What is clearly evident are; India’s growing level of confidence to conceive large with timely accomplishment, ever developing technical and administrative capability to match Japan’s and rising fund of goodwill between the two super powers. Still more significant are, political stability being in place and prospects of same party continuity, remaining assured. Pronouncement of a neat 5 years is also encouraged by a well laid out cashflow of $ 18.6 billion, of which 81% is funded by Japan. This is a soft loan repayable in 50 years, along with an 18 year moratorium and carrying an interest of 0.1%
Mumbai – Ahmedabad (M-A) HSR
Mumbai is the state capital of Maharashtra while Ahmedabad is the largest city of Gujarat, 23 km away from Gandhinagar the state capital. The HSR or Shinkansen – New Trunk Line – in Japanese is popularly called ‘Bullet Train’. It was Japan’s first, operational from October 1964. MA HSR, India’s first will be delivered in 2022.
This HSR having a speed of 320 – 350 kmh will traverse a distance of 508 km. High speed will reduce travel time of current 8 hours to 2 hrs. It is proposed that 471 km of the line will be constructed over the existing railway route, at an elevation of 18 metres. Tunnels to a length of 21 km will also be constructed. This strategy eliminates the need for consuming new land together with the attendant issues of acquisition and construction of underpasses.
India and Japan Compared
In 2015, Japan was world’s first in carrying 9 billion passengers. India came second in carrying 8.2 billion. In respect of passenger kilo metres (pkm) travelled, India was world’s second with 1,147 billion pkm in 2015. In the same year, Japan recorded 260 billion pkm and ranked third. The above performance was recorded when India had the 3rd longest rail network at 115,000 km while Japan had 27,268 km.

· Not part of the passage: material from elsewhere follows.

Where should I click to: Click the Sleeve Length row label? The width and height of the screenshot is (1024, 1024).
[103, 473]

The contrasting statistics between the two nations reflect the variance between passenger demand and response of technology. India has opted for Japan as the provider of choice and many more years if not decades of collaboration are foreseeable.
India and China
Recent years were occupied by India’s meaningful engagements with Japan and China in mapping out a network of HSR lines to honeycomb the country and to connect major cities. As of now Japan has a few more in hand where feasibility studies are proceeding. China too is carrying out studies in certain major projects, of which the most prominent is the Chennai – Delhi HSR. When done it will be the world’s second longest at 2200 km, after China’s longest with 2298 km, Beijing – Guangzhou BG HSR.

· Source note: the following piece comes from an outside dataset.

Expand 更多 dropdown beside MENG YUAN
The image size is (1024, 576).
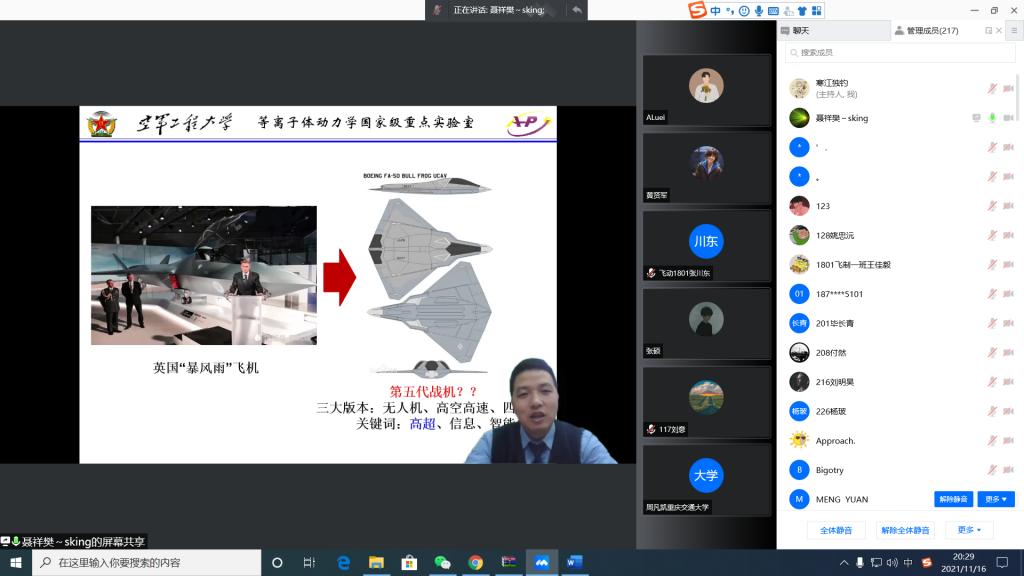(996, 499)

China as the world knows it has an enviable achievement in railway development. She has the second longest rail network at 124,000 km and recorded 1,196 billion pkm in 2015. China’s HSR in 2016 was in excess of 22,000 km and seeks to reach 38,000 km in 2025. As of now top speed reached by BG HSR is 430 kph. At this speed it remains the fastest commercial train in the world.

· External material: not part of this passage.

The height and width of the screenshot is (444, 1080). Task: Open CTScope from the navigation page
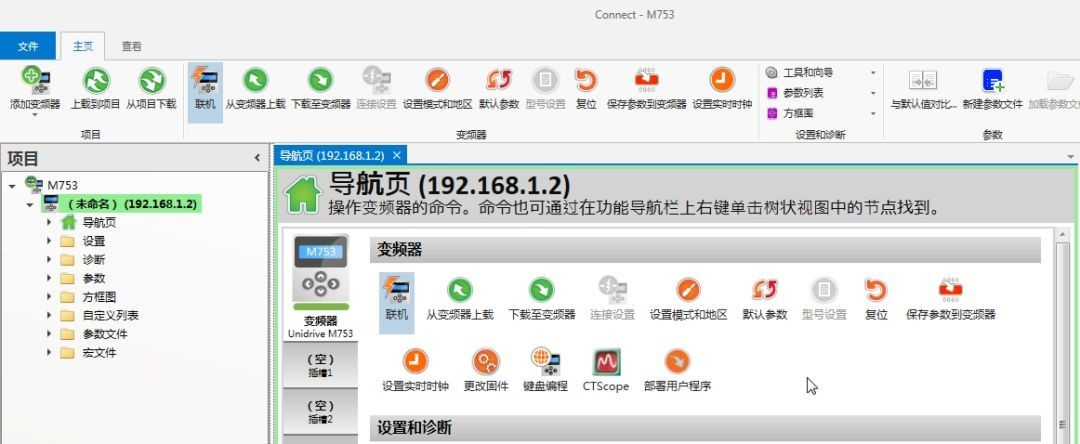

In 2008/2009 recession struck the world, threatening even a depression. China’s response was not scaling down HSR but expansion in order to stimulate growth. Hence the heavy investment and staggering development. The network is now spread across 29 of the 33 provinces.
India is now poised to draw on the technology, human resources and finances of two of the greatest powers in Asia; Japan and China. India has the technical maturity for collaboration and even to go in for reverse engineering in order to get the best from both these behemoths. At this propitious moment is Modi’s ‘Make in India’ dictum. India has now the potential to develop her own HSR technology in a decade or less. With an array of IITs even Maglev – Magnetic Levitation – at HSR speeds of 320 kph and more is within her grasp. It is likely that as India’s international relations too have got into place, two giants will propel the third into the orbit of exponential HSR growth.
Mumbai – Ahmedabad HSR with a host of other HS rails flow from Modi’s exalted thinking. On 14th September 2017, after inaugurating work on this project he said that his mind had no appetite for small endeavours. At all times only large ones engaged his attention. As Prime Minister he has displayed another characteristic. Convert thought into action and present the end product. So it has been with HSR.
Late Hon. Madhavarao Scindia, a former Railways Minister, reputed for farsightedness envisaged HSR for India and started work on a study. Congress government followed on it with only studies and discussions, but stopped short of bringing anything concrete. Modi had the verve for relentless pursuit. “Stop not till the goal is reached” said his mentor Swami Vivekananda.
Many may think, only one does. What many recall is the world’s first autobahn envisaged by Germany, but made into reality by Hitler’s forceful personality, even in economically inauspicious times. Modi’s powerful character succeeds even in the anarchic disarray of democratic governance.
With HSR he has plumbed new ground to chart a fresh course for India’s transportation challenge.